Additional information/context:

"But their finding is consistent with evidence by economists Loukas
Karabarbounis and Brent Neiman showing that labor’s share of income has
declined all over the world. It’s also consistent with work by economist
Simcha Barkai, who found that business profits have increased much faster than
the value of the capital they own."

The previous theory:

"But this leaves the question of how shareholders have managed to extract
increasing rent from the economy. In a healthy economy, competition should get
rid of rents, because new companies will enter the market and vie for a slice
of that pie, offering lower prices and higher wages until the rents mostly
disappear."

Evidence that previous theory is wrong:

"But Gutiérrez and Philippon estimate that increasing returns to scale aren’t
correlated with the breakdown of the relationship between Q and new business
entry, casting doubt on this explanation. Instead, the authors point the
finger at increasing regulation. They found that the higher the volume of new
regulation in an industry -- measured by analyzing the text of the Code of
Federal Regulation -- the less new entry is driven by high Q. "

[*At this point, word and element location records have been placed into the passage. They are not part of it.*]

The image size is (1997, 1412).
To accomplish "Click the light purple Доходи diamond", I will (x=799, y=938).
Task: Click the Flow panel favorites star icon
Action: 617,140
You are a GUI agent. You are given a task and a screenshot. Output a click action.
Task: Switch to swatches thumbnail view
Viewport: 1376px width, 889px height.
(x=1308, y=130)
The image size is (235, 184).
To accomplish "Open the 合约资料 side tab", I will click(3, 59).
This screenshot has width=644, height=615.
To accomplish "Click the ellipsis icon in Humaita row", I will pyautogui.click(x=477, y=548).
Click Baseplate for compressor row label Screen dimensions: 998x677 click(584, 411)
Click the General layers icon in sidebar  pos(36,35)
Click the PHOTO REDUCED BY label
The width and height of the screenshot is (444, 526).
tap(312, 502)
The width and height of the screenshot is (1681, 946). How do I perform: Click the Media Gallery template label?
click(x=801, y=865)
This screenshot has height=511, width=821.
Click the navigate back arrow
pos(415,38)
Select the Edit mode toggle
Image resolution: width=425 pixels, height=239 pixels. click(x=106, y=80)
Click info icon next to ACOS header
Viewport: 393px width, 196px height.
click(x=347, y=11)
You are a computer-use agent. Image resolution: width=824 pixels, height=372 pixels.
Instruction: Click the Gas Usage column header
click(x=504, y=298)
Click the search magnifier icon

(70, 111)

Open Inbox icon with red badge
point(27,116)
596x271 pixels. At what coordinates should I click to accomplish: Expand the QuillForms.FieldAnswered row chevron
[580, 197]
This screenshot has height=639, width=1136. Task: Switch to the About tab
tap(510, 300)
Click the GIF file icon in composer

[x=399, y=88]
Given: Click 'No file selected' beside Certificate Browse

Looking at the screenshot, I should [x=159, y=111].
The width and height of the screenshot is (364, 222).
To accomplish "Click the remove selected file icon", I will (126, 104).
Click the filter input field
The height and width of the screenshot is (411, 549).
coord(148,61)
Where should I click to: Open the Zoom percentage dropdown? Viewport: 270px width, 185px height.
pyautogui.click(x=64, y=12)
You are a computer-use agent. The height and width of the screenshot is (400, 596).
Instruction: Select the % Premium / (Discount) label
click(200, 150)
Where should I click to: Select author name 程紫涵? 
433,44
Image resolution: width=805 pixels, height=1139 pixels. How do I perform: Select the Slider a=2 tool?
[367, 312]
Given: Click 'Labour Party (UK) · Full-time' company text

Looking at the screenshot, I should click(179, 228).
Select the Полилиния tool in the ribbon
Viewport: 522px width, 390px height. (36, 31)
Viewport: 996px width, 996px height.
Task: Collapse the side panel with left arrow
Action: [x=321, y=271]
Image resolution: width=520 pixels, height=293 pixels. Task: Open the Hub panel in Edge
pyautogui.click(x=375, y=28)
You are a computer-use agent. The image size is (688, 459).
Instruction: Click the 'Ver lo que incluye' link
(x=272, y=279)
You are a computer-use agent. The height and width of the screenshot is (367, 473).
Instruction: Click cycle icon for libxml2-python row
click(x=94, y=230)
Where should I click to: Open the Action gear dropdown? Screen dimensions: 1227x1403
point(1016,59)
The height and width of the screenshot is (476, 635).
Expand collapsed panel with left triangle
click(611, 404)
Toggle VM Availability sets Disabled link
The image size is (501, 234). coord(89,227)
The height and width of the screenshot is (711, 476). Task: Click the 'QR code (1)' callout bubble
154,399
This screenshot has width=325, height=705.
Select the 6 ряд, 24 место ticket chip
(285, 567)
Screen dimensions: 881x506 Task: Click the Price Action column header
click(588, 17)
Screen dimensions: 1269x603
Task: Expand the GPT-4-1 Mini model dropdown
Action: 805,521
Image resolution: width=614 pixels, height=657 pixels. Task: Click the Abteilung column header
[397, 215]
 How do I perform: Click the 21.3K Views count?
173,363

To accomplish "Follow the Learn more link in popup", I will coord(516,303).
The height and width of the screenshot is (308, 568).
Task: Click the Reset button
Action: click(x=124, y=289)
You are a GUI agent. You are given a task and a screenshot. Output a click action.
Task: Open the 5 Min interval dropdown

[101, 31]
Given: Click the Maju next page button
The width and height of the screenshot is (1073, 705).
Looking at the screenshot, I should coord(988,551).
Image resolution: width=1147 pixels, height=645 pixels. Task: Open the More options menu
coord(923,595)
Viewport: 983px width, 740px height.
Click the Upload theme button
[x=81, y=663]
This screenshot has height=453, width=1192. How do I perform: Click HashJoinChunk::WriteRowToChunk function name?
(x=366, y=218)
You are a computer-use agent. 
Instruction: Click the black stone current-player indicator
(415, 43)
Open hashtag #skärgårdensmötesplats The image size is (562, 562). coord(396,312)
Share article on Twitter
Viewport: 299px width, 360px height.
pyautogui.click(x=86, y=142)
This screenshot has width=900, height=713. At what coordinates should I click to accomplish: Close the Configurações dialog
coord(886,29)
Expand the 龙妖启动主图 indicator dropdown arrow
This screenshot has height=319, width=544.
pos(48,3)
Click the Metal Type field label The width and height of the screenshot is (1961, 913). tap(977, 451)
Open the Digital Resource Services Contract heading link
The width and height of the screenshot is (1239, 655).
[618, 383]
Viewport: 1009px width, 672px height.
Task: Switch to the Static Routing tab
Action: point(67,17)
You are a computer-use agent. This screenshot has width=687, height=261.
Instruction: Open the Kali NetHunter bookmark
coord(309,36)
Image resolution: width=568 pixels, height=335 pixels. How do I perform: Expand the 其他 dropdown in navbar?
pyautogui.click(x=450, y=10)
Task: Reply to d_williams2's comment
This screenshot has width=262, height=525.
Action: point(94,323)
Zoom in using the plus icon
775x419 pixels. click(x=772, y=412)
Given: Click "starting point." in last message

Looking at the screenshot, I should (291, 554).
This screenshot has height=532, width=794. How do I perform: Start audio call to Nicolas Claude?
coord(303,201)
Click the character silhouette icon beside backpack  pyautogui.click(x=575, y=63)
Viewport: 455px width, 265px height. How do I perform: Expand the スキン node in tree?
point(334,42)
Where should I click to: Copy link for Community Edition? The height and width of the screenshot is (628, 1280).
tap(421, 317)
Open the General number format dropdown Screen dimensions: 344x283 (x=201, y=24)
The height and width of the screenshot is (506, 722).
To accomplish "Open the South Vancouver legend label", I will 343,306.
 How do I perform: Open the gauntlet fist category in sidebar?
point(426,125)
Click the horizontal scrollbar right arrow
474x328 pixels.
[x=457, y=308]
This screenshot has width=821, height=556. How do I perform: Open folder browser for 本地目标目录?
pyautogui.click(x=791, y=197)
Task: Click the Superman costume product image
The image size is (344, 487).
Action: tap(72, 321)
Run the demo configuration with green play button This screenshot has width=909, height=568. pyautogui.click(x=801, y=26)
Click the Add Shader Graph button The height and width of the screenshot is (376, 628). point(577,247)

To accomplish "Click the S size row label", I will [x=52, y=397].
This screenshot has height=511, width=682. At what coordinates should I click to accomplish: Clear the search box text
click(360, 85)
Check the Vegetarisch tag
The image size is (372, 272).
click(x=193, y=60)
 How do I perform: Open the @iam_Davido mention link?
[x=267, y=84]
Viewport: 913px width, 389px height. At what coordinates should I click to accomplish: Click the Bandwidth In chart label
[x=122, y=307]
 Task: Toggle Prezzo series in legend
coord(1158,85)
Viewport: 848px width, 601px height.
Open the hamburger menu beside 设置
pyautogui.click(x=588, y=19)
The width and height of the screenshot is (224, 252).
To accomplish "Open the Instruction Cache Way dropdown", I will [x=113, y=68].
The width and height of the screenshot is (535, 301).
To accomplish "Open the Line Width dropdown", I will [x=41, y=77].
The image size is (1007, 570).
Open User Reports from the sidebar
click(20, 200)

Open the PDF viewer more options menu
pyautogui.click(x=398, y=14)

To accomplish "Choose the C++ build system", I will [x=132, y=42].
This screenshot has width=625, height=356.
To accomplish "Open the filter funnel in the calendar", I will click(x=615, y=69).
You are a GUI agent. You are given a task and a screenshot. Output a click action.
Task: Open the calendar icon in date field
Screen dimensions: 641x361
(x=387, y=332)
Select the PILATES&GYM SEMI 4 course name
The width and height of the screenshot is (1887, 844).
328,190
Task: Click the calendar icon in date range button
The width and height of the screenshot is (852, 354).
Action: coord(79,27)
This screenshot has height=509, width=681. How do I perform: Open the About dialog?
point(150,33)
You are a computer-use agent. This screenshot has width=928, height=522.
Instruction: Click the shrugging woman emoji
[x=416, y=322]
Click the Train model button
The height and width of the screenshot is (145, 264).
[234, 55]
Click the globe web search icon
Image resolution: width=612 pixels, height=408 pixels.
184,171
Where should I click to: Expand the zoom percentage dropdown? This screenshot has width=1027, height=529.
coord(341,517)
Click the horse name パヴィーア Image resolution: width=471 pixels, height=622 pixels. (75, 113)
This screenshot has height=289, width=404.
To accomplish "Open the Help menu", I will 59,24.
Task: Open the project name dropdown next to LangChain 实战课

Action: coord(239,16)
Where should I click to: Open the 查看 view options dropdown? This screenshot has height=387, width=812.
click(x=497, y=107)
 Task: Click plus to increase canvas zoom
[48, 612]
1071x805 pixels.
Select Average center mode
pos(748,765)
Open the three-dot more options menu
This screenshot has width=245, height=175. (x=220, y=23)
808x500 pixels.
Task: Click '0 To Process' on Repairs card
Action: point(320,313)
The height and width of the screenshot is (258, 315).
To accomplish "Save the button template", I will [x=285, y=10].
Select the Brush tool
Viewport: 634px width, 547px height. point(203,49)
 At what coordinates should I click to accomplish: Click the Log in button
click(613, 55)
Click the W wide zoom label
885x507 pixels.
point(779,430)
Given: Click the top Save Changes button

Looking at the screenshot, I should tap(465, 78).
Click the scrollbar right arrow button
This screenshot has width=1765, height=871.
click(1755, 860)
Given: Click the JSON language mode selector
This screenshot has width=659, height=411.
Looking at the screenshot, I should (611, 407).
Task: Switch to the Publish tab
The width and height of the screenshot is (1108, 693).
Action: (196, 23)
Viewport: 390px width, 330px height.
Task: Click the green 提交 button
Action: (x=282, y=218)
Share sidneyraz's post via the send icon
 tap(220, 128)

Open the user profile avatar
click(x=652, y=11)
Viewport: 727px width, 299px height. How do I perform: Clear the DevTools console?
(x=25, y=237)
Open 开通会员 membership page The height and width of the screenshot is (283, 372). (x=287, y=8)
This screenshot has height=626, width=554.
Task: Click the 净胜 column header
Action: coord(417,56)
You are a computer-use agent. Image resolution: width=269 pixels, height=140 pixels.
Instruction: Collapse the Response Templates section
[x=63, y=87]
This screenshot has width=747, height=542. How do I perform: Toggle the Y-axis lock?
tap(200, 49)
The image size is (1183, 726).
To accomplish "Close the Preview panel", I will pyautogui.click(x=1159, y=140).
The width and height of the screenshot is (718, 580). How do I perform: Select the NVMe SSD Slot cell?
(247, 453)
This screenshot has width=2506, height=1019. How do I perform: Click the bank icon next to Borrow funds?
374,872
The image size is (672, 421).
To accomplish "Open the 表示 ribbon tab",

To summarize, stock valuations have increased. Several studies support the
idea this is due to an increase in the proportion of profits going towards
shareholders instead of laborers. Previously people might have thought that in
a free market new competition would appear which prevents this from happening
but other studies suggest this isn't happening because of increasing
regulation, possibly due to increased lobbying.

------
WalterBright
I don't think it's any coincidence that one large market with essentially zero
regulation, software development, has pushed prices to literally $0.

------
tomp
I agree that corporations taking bigger share of GDP is a good point (possibly
because of technology / automation / information economy?), but “stock
valuations have increased faster than either profits or the economy” is a red
herring.

The fair value of a company is the net present value of future profits. To
calculate NPV, you take some profit in the future, and discount it to the
present by dividing it with the _discount rate_ (usually inflation or risk-
free rate), and repeat. Due to FED’s quantitative easing, the discount rate
has been historically low for the past decade!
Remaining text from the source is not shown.